__Task to complete__:
Please continue the article about William Dalrymple's photography exhibition, picking up right after its final sentence.

William Dalrymple’s visual tribute to a Mughal emperor who fought East India Co rule
The Historian’s Eye is an exhibition of photographs shot by author William Dalrymple as he researched Mughal emperor Shah Alam’s valiant battle against the East India Company for his new book, The Anarchy.
Three years ago, author William Dalrymple started a journey that took him around the length and breadth of the country and its borders. He was researching for his upcoming book, The Anarchy, which revolves around the East India Company, “a militarised multinational” which destroyed the mighty empire of the Mughals.

As Dalrymple writes in the introduction to his new exhibition at Mumbai’s Akara Art, organised jointly by photo gallery Tasveer and art platform Dauble, he was fascinated with how “a dangerously unregulated private company with one small office occupying less than two hundred yards of London street frontage — five windows wide” ended up seizing India at the end of the 18th century.

The central protagonist of The Anarchy is the Mughal king Shah Alam, a charismatic poet and courageous ruler who fought the East India Company’s military genius Robert Clive. In trying to retrace this period and walk in the steps of the king, the author visited places where history was made, and art and architecture thrived in the 18th century, including battlefields, Sufi shrines, temples, gardens, crumbling Mughal havelis, palaces and forts across India and Pakistan. Dalrymple also researched the culture of the period, be it the technique to make attar in Lucknow, or the art of painting miniatures in Kashmir and the lower Himalayan valleys of Chamba, Guler and Kangra.
A bygone era
“It is one of the most ignored periods in Indian history. This is despite the fact that so much of beautiful art and architecture was made in that era. Pahari miniature art was thriving,” says Dalrymple, adding, “There are also very few books on Shah Alam, despite the fact that he is such an interesting character.”
In the introduction, Dalrymple narrates how in the 1750s, Shah Alam broke out of his besieged mansion in Delhi and decided to head east to revive the fortunes of his dynasty, by ousting the British from Bengal. Without money or support, but largely thanks to his charisma, he managed to get people to join his caravan and form an army. However, in 1765, he was captured. He managed to escape and return to Delhi where he was brutally blinded by an Afghan warlord. In 1803, the British marched into Delhi claiming they are there to ‘protect’ the blind emperor, effectively marking the end of Mughal rule.

To document the historically significant places, Dalrymple shot black-and-white images using a Samsung Edge mobile phone camera and Snapseed cellphone app. “It (the camera) has a guerrilla nature to it. It allows you to click immediate, instant photographs. You can see something and just swoop in with the camera, which is kept in your back pocket,” he says. He admits, though, that there are certain disadvantages. “A high shutter speed means you cannot take action shots, it is also tough to take close-up images from afar. The images can’t be blown up either to a larger size print,” says Dalrymple.

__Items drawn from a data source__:

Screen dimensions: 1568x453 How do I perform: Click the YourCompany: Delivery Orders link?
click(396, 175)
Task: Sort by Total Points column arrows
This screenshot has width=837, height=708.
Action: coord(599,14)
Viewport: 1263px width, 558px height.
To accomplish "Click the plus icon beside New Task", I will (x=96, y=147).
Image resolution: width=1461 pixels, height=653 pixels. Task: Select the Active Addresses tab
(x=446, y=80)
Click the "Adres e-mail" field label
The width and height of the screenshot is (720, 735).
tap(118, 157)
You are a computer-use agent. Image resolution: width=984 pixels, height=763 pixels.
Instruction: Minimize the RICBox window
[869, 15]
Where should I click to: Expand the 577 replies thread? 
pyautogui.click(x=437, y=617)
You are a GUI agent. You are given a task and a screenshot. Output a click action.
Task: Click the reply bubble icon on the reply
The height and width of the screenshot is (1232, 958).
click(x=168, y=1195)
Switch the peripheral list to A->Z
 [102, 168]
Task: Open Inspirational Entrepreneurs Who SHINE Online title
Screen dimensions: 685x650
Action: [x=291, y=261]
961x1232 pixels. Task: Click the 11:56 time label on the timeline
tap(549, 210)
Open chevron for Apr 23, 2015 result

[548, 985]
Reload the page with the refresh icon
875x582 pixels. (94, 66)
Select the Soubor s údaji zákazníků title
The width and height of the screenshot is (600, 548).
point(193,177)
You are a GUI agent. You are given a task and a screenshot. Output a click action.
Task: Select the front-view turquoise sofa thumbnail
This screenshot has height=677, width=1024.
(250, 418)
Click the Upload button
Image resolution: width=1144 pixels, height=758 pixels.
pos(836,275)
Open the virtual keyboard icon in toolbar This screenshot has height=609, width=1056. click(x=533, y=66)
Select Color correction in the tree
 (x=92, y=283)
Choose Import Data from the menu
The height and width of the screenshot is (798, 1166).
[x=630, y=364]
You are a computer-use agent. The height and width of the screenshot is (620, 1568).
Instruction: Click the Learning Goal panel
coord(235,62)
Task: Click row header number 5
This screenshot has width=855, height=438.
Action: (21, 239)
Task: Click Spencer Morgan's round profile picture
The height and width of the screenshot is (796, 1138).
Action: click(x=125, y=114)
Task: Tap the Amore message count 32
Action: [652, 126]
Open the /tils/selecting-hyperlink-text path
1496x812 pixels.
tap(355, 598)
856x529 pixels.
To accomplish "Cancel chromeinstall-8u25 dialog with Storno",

__Exercise response__:
Around 40 of the images shot by him now feature in the exhibition, The Historian’s Eye. The grainy, haunting images depict the Red Fort and Jama Masjid in Delhi, the East India Company’s headquarters in Calcutta, the capital of the nawabs of Bengal in Murshidabad, and Tipu Sultan’s base of Srirangapatnam, among other sites.
In 2016, Dalrymple had released his first book of photographs, The Writer’s Eye, which was a collection of 60 black-and-white frames shot over 18 months, using a phone camera. While the approach was similar, Dalrymple says the research for this exhibition/book was more focused. “I specifically shot places that were significant in 18th and early 19th century Indian history,” he says.

Back to the roots
Dalrymple got interested in photography after he was gifted a Kodak camera for his seventh birthday. At age 15, he was left some money by a relative and he spent it on a Contax 35mm SLR. “For the next five years, I spent much of my time in the school darkroom, emerging after several hours stinking of fixer, with waterlogged hands, and developer splashed all over my clothes, but clutching a precious sheaf of 10 by 8 prints,” he recalls, in his introduction.
For Dalrymple, this book and exhibition offered a great opportunity to rediscover his roots in Bengal: primarily his Calcutta-born, part-Bengali great-great-aunt Julia Margaret Cameron, who happens to be one of the first women photographers. “As a child in Scotland, I used to leaf through her portraits in the albums we had at home and envy the world she had created, and her ability to make such luminous and painterly portraits with a camera,” recalls Dalrymple.

For Dalrymple, shooting images in black and white has always been a conscious choice. “I have always preferred black and white, partly because it allowed me to develop and edit my own prints; but mainly because black and white seemed a much more daring and exciting world, full of artistic possibilities.”
After writing several books and exhibiting/publishing his photographs, Dalrymple has figured out the contrast between both mediums: “As a writer, you work and rework your prose, you polish and polish again, like a Mauryan sculptor polishing a yakshi, as you patiently try to cut your sentences down to their essence. Photography, in contrast, is a far more immediate and feline art form: often your best images are those that capture the fleeting moment. You whip out your camera and you seize something that may vanish in a second.”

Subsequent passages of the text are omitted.